I’ve been mulling the subject of productivity over the past couple of weeks. As I love boiling things down to simple formulae or mental models, I think productivity = focus x intensity x time.
Since time isn’t unique to us, our individual productivity is a function of focus and intensity. Focus, as I define it, is our ability to do the right things. It is the leadership aspect of productivity and ensures we’re doing things that actually matter. Intensity, on the other hand, is our ability to get the most of the hours we spend. This is the management aspect of productivity and ensures we’re doing things right.
There’s always a tension between the act of leading and the act of managing. Leading is, by definition, focused on a vision or true north. It is characterized by purpose and generally is inspiring.
Management, on the other hand, is all about operationalizing that vision or true north in the best possible way.
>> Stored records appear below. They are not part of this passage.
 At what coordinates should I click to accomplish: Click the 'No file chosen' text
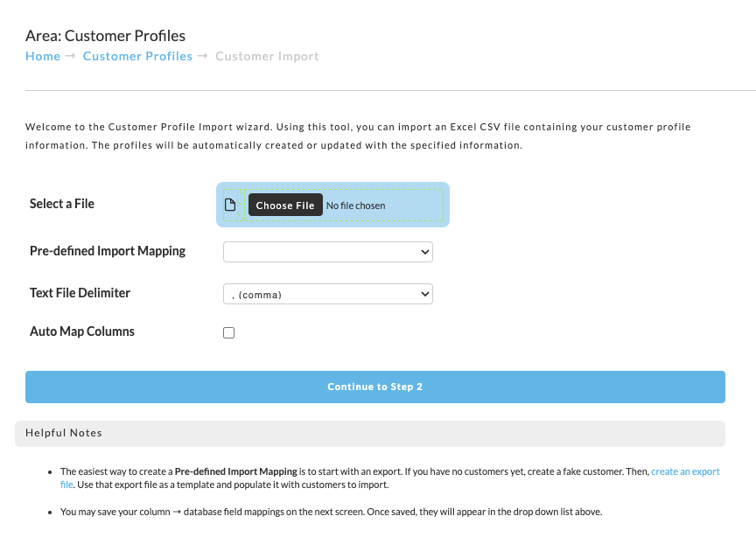click(x=355, y=206)
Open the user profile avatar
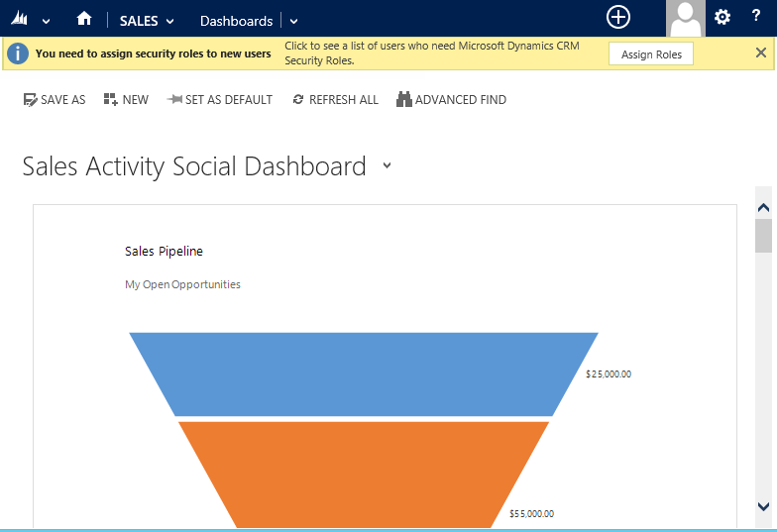The width and height of the screenshot is (777, 532). (x=685, y=19)
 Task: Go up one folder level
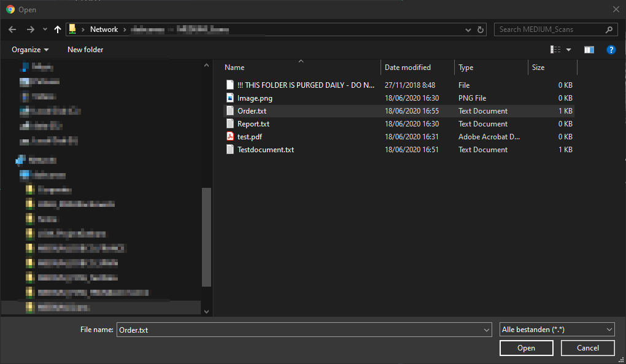point(58,29)
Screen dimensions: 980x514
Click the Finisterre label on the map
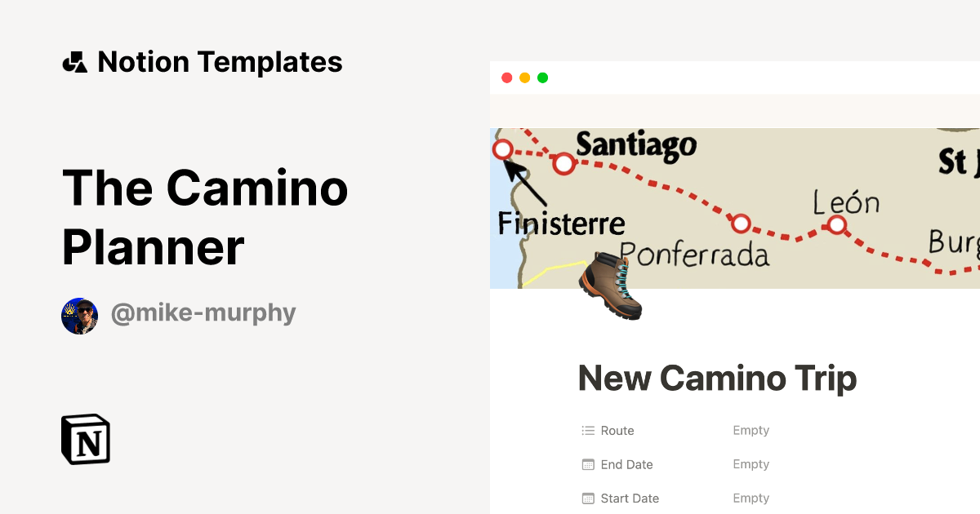click(560, 223)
It requires processes and systems and deals with trade offs. Trade offs are what we need to make when the rubber hits the road.
We see this tension play out in every organization. Leadership owns the grand vision while management owns the execution. When the tension is managed well, the result can be magical. When it isn’t (and it isn’t most of the time), the results are pretty poor.
A key skill in managing this tension is the ability of a manager to set the right expectations. When expectations are set right, targets are set right and the amount of work to get there involves the right amount of stretch. When we engage people with the right amount of stretch, learning, growth and a whole host of powerful things happen.
Of course, when it comes to personal productivity, there is no massive organization with layers of management and leadership.
There is just… you.
The interesting thing here is that this dynamic plays out the exact same way in our own minds. We play leader and manager every day and decide how this conflict plays out. The leader within probably woke up this new year set an inspiring agenda of the many projects to take on and the many areas of personal change absolutely necessary. It is now on the manager to set the right expectations and set us up for success.
Unrealistic expectations on how much we can get done are a perfect recipe for unhappiness and an ensuing lack of focus given the dissatisfaction.
This is why productivity transcends any great hack out there. It is a very personal quest to finding systems and processes that work for the leader and manager within. I came across a quote once that said – “The essence of zen is the ability to focus on one thing at a time.” That is hard to do because productivity is a mental game.
You either learn to master your mind to get what you want done or let it master you.